If I was your friend and we served together and you died doing what you believed in, would your soul wish I had a terrible life of pain and suffering?!
Life Instead of Death
When someone gives his life to save your life, you must not waste it. If someone buys your life at the price of his life, you do not dare waste it. Your moral, sacred responsibility is to lead the fullest, richest, best life you can.
Think about this, right now, ahead of time, while you are calm and rational. If you were the one to die and your buddy lived, you would want him to have the best life possible. You died to give him that.
Many warriors in their hour of despair have done the wrong thing, seeking a permanent solution to a temporary problem. They would have sworn that they would never consider suicide. At the moment of truth, however, they did the wrong thing because they had not, with all their heart and soul, worked through it ahead of time.

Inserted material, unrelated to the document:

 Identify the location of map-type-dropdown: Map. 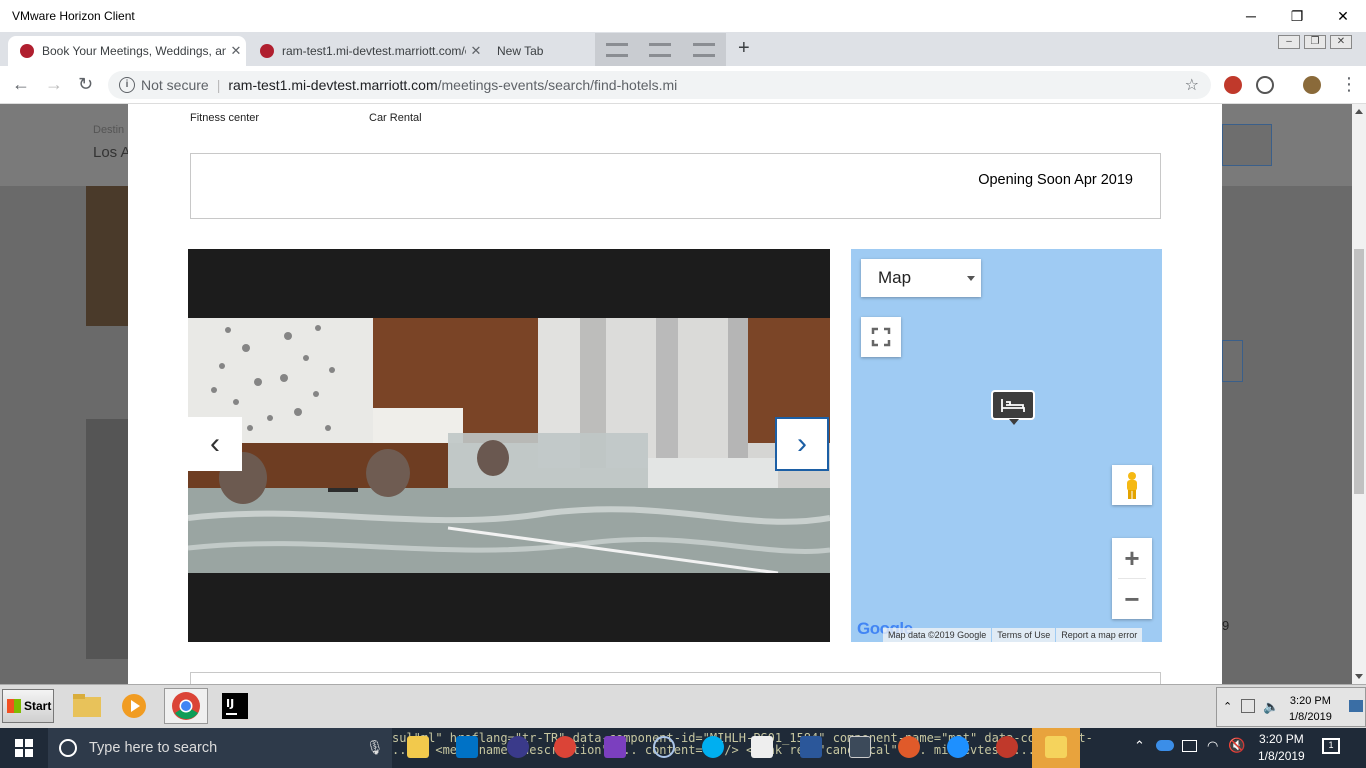
(921, 278).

Dr. Grossman uses the following, to make his point:
Saving Private Ryan. Do you remember the end of the movie, when the last Ranger, Captain Miller, lay dying on the bridge? He looks up at Ryan, he looks up at us, and what are his dying words? “Earn this. Earn it.” Earn it. Be worthy. Don’t waste it.
Do you remember the old man at the very end of the movie standing over the grave of his comrades with his grandbabies and his great-grandbabies bouncing all around him? He looks over at his wife, and says, “Tell me I’ve led a good life. Tell me I’ve been a good man.”
How can we equip ourselves, train ourselves, and prepare ourselves so that we will not be found wanting at our moment of truth? How can we “earn” this? As warriors, we can learn, strive and prepare ourselves but in the end we can never truly earn it. We can, however, strive to do our best, like Private Ryan, and dedicate ourselves, ahead of time to master survivor guilt and lead the full, rich and productive life that has been purchased for us at such a dear cost.
One U.S. military leader wrote these words as he witnessed his soldiers engage in great acts of valor: Dear God, where do we get such men? What loving God has provided, that each generation, afresh, there should arise new giants in the land. Were we to go but a single generation without such men, we should surely be both damned and doomed.